Le sens de la critique mais aussi de l’autocritique est, indéniablement, la qualité que nous nous devons de cultiver, aujourd’hui, en Afrique, pour mieux contrer les obstacles internes et externes à un développement véritablement respectueux de notre droit à l’autodétermination et à disposer de nos richesses.

Koro Traoré, qui, aimablement, m’a confié le soin de préfacer son livre, a retenu un titre « L’Afrique en procès d’elle-même ». Au vu de ce titre, je me suis demandée, avant de m’imprégner du contenu qu’il recouvre, si je suis la personne la mieux indiquée pour l’introduire, moi qui ai fait le choix de démontrer que l’Afrique, le berceau de l’humanité, est telle qu’elle est, parce que le monde est globalement malade d’un modèle de développement qui n’a cure des êtres humains ni de l’environnement.
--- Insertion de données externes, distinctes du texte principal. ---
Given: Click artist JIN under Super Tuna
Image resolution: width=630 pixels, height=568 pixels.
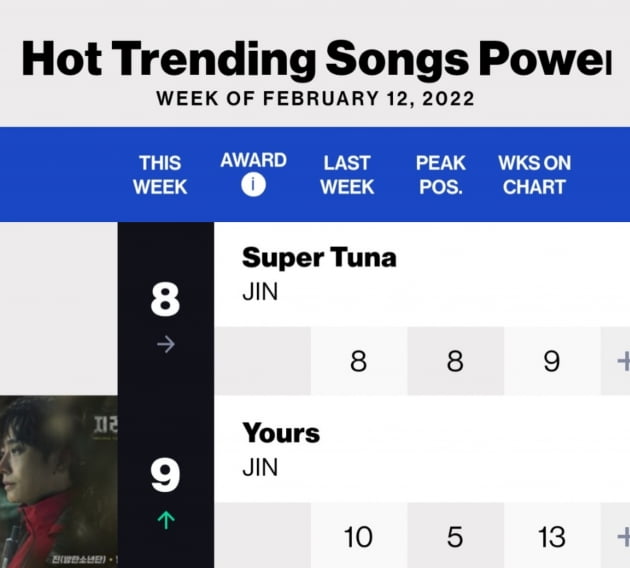Looking at the screenshot, I should pyautogui.click(x=260, y=292).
D’aucuns me reprochent de dédouaner les élites africaines. Mais Koro Traoré a compris que, ce ne sont pas les dirigeants africains que je défends mais notre continent pillé, meurtri et humilié. Je souffre comme lui de l’image ternie de l’Afrique par, une trop longue liste de Chefs d’Etat qui disposent des biens publics à leur guise et contribuent à affamer leurs peuples.

La question centrale est de savoir si leur responsabilité est première et si la bonne organisation des élections et la bonne gouvernance suffisent à y remédier sans changement de paradigme.
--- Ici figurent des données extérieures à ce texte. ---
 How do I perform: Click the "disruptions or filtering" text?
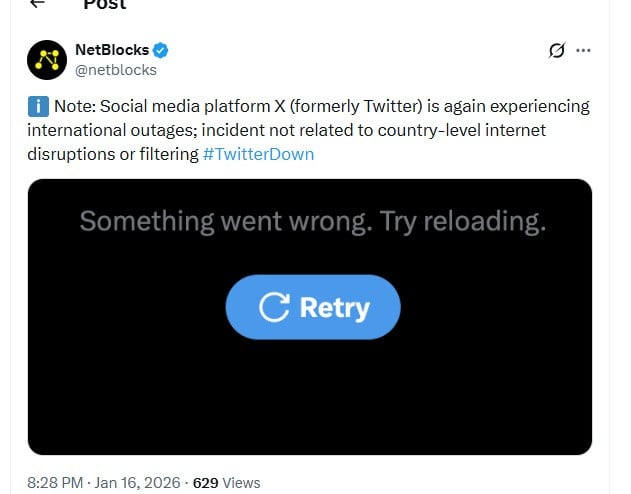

A la lumière des résultats économiques, sociaux et politiques des deux dernières décennies de démocratisation du Mali, je ne crois pas qu’il suffit de bien choisir nos gouvernants et de bien appliquer les instructions des dominants pour que tout aille bien dans le meilleur des mondes.

Combien de dirigeants africains légitimes, parce que investis à travers les urnes, de la confiance de leurs concitoyens, parviennent à défendre les intérêts de ces derniers ? Référence est faite par Koro Traoré aux intérêts français qui en Afrique justifient les incohérences et les inconséquences de la politique africaine de l’Hexagone, à peine abordée par les candidats à la course à l’Elysée.

Qui peut reprocher ce mutisme à l’ancienne puissance coloniale lorsqu’au Sénégal comme au Mali, le débat électoral exclut l’examen critique du système néolibéral ?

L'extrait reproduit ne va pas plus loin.